* **WORK TASK**
Starting at the line that contains "You are a computer-use", write out every line through the end of the records exactly as it stands, and leave out all pictures.

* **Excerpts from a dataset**
###
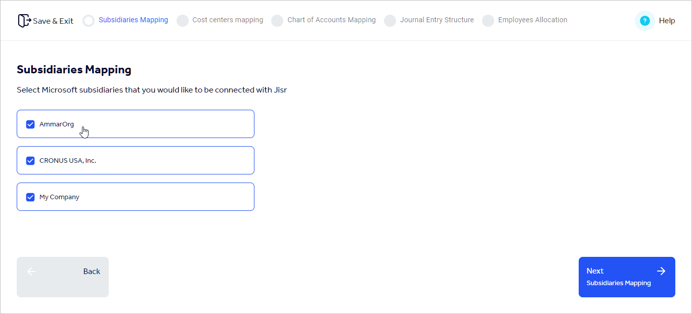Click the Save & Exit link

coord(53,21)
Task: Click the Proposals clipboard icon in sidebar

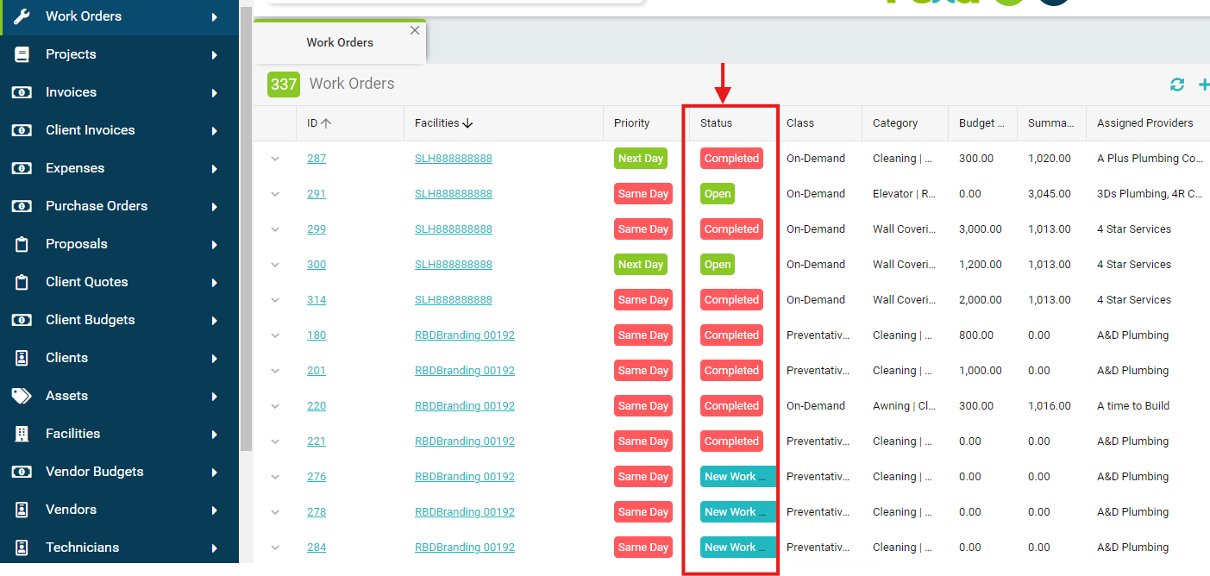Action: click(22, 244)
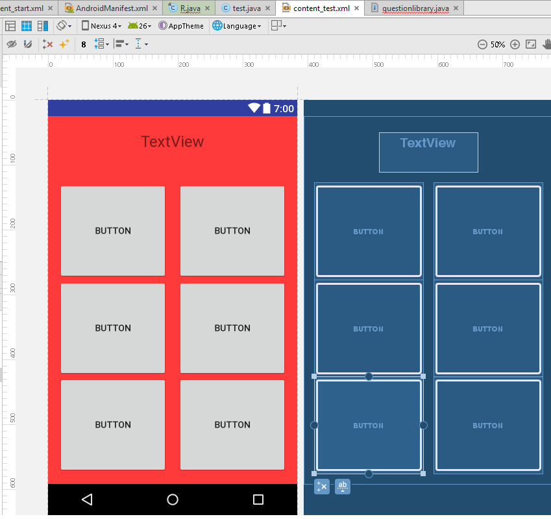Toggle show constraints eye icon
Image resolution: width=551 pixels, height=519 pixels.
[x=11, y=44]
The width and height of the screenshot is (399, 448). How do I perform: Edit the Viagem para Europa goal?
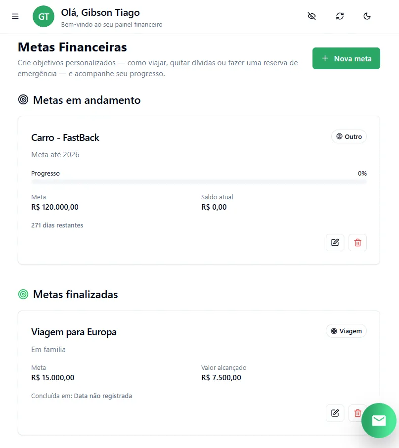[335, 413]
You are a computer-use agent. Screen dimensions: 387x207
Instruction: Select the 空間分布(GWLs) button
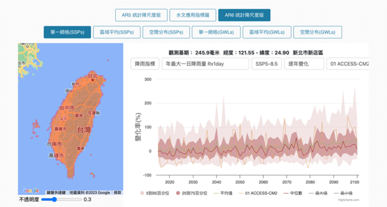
###
* **YOUR SOLUTION**
You are a computer-use agent. Screen dimensions: 387x207
Instruction: Select the 空間分布(GWLs) button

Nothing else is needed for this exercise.